After their father dies of coronavirus, 3 siblings are left without parents

After his wife died of cancer, Alfonso Cardenas "made sure we were happy," recalls one of his twin daughters, remembering the dad who loved to dance—and always had time to listen.
covid killed this widowed dad
Alfonso Cardenas.Courtesy Cardenas Family
/ Source: NBC News

For three Tampa siblings, COVID-19 has left them without parents.

Their father, Alfonso Cardenas, passed away on August 2nd, after battling the virus for about six weeks. He died two weeks before turning 56. For the past six years, Cardenas had been the sole parent and support to his children after his wife and the children's mother, Clara Gomez, passed away from cancer after a 12-year battle with the disease.

Twenty-year-old twin sisters Jhoana and Alejandra and their 14-year-old brother, Ivan, recall how their father did everything for them during the last six years, trying to be both a father and mother for them.

From left to right: Jhoana Cardenas, Clara Gomez, Ivan Cardenas, Alfonso Cardenas, and Alejandra Cardenas celebrating Thanksgiving at a relative's house in 2013.Courtesy Cardenas Family

“He made sure my brother, sister, and I had someone to talk to. He would always listen to us," said Jhoana of her father, who was a native of Colombia. "He did everything in his power— he made sure we were happy and fulfilled all the time."

Cardenas' work revolved around helping others; he worked as a family service counselor at a funeral home. He was also a coach at a local soccer club where he coached his twin daughters and son since they were 6 years old.

“When we were growing up he was always very positive. He would say there was a solution to every problem you can find,” said Jhoana.

Cardenas was always the life of parties. “When we would go to family parties and they had music he would always want to dance. When my sister and I would say no, he would start dancing all silly,” she said.

Alejandra Cardenas (left), Alfonso Cardenas (center), and Jhoana Cardenas (right) while on vacation visiting family in Medellin, Colombia in Dec. 2016.Courtesy Cardenas Family

Cardenas began to feel ill the weekend of Father’s Day. A week after he was spending most of the time in bed with chills and asked his daughters to take him to the hospital.

At the hospital, a COVID-19 test was performed and Cardenas was sent home to wait for the results that would take 3 to 5 days. During that time, he continued to worsen. By the beginning of July, Jhoana took her father to Tampa General Hospital and was sent home again.

But three days later he was experiencing shortness of breath at home and could barely get out of bed. Jhoana Cardenas took him back to Tampa General Hospital where he spent the month of July until he passed away on August 2nd.

Since Cardenas’ children couldn’t visit him at the hospital, they Facetimed him twice, but he was intubated and sedated.

Jhoana Cardenas (left) and Alejandra Cardenas (right) with their father Alfonso Cardenas (center) after their high school graduation in May 2018.Courtesy Cardenas Family

“Even if we saw him he could not talk to us,” said Jhoana. “We told him we love him.”

The day Cardenas passed away, they were allowed to visit him.

“The doctor said he was no longer contagious and had tested negative.
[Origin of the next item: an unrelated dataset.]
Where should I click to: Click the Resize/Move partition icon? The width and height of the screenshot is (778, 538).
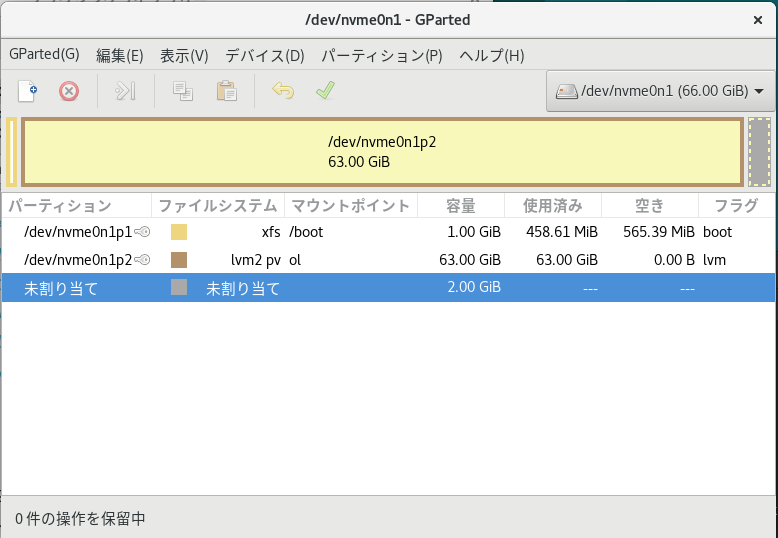click(125, 91)
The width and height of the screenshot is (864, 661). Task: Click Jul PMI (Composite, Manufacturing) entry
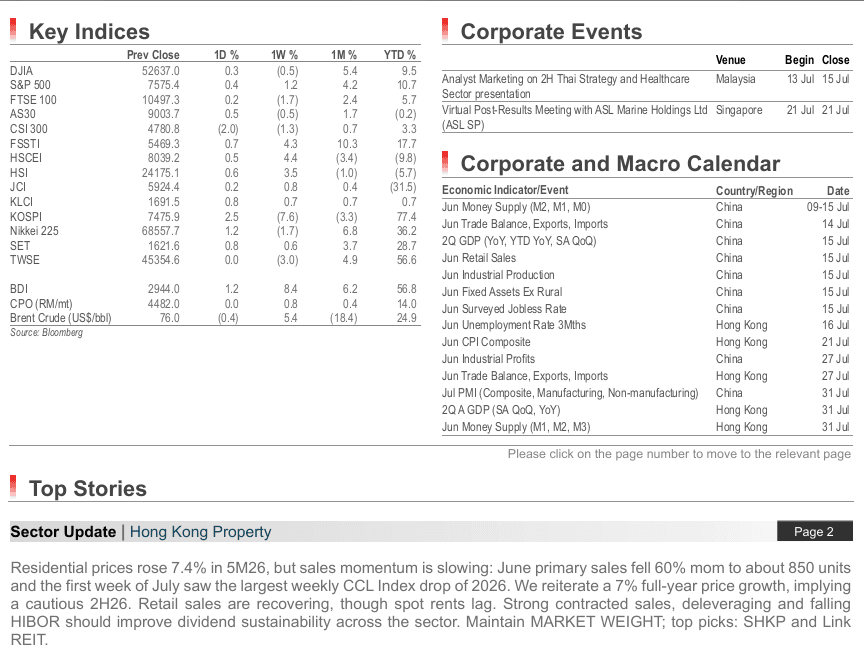[646, 393]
They let us go into the room to say bye. He had gotten a tracheotomy and had a feeding tube. He looked different because he had not shaven,” she said.

Jhoana says they have no idea how he got infected because he was very cautious. “He barely left the house. He only went to work. We weren’t really sure how he got infected.”

For now, the Cardenas children are relying on extended family and friends for help. They are still living in the house they have grown up in with their paternal uncle.

Jhoana is a student at the University of South Florida while her twin sister attends Hillsborough Community College; their little brother just began high school. One of their best friends started a GoFundMe page to help them with expenses.

Jhoana Cardenas, Ivan Cardenas, Alfonso Cardenas, and Alejandra Cardenas eating dessert at a farmer's market in Lakeland, Florida in the Summer of 2016.Courtesy Cardenas Family

The siblings are very close, continuing the example their parents gave them.

“We have always had either breakfast, lunch, or dinner together. We sit together and talk," said Jhoana. "This part hasn’t changed.”